_YOUR GOAL_
For the entries below, work out how many lines include the string "Click", then write only that number.

_DATASET_
# # # #

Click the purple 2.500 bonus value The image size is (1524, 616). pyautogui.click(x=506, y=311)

# # # #

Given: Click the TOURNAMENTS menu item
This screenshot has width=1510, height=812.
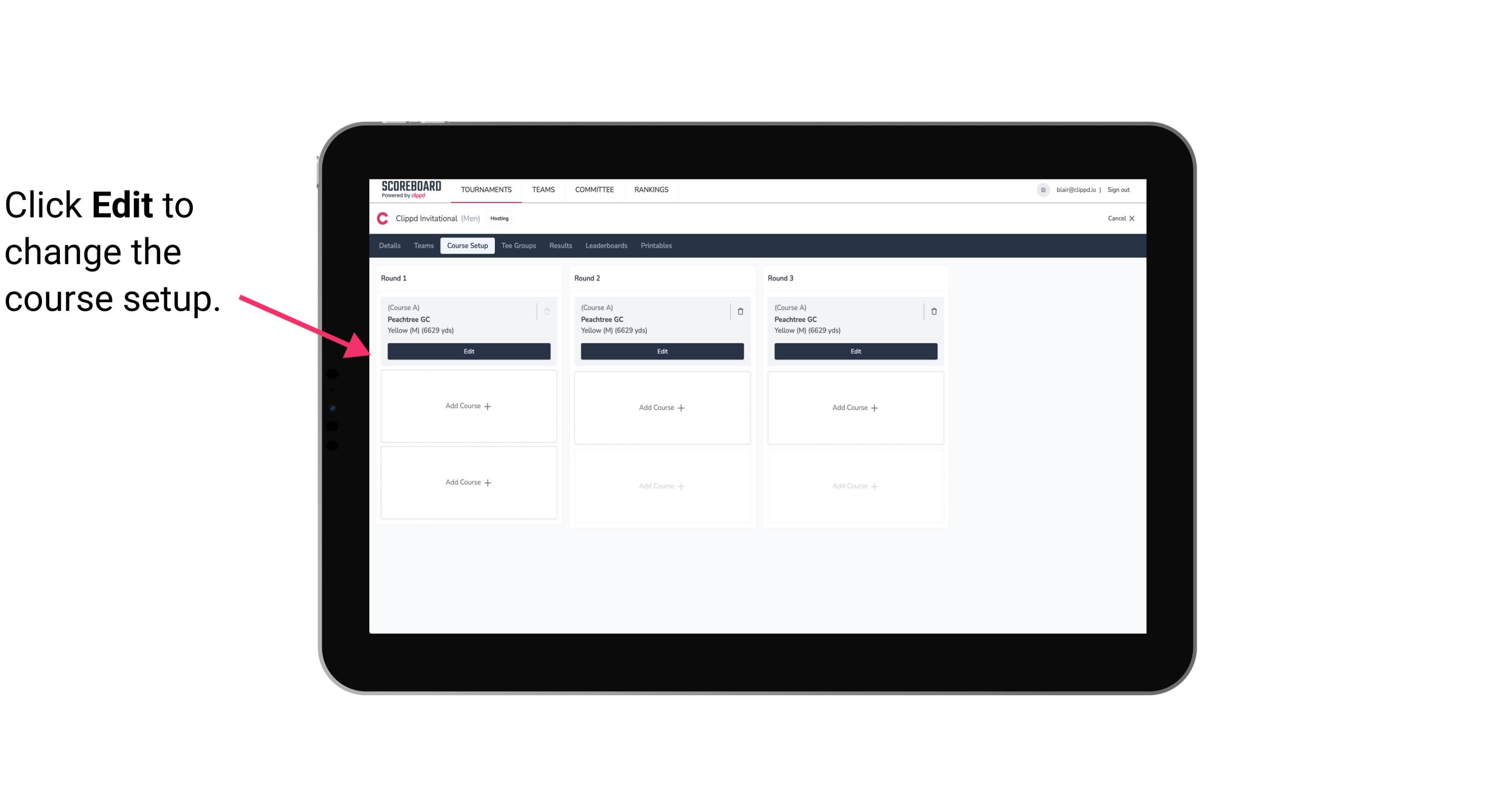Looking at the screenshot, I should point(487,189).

# # # #

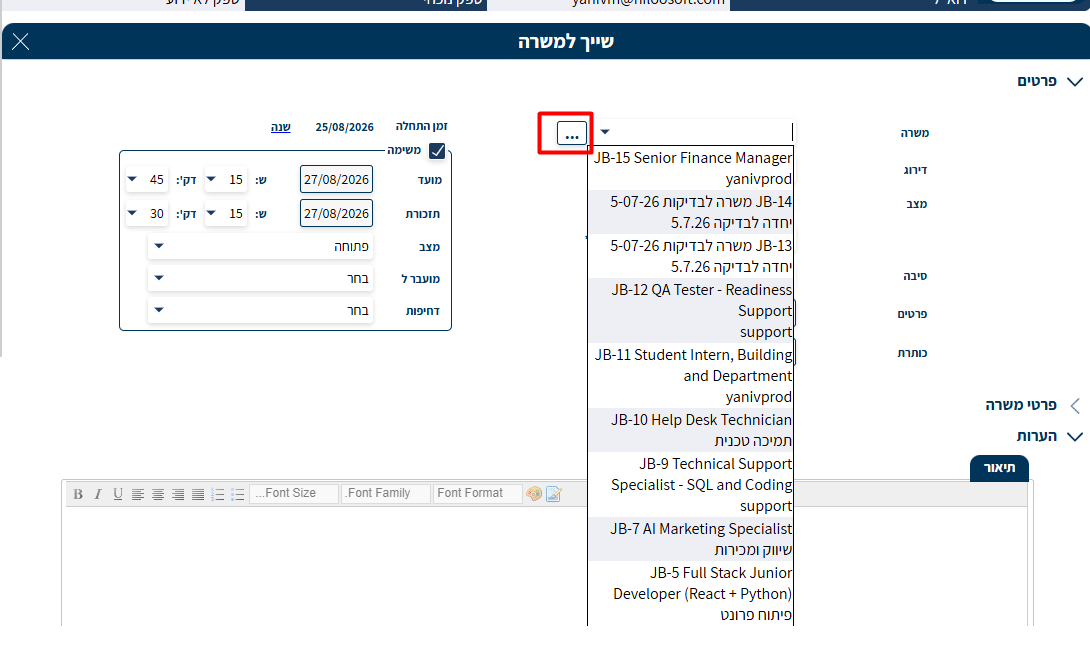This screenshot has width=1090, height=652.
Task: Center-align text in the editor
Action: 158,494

# # # #

_OUTPUT OF THE TASK_
2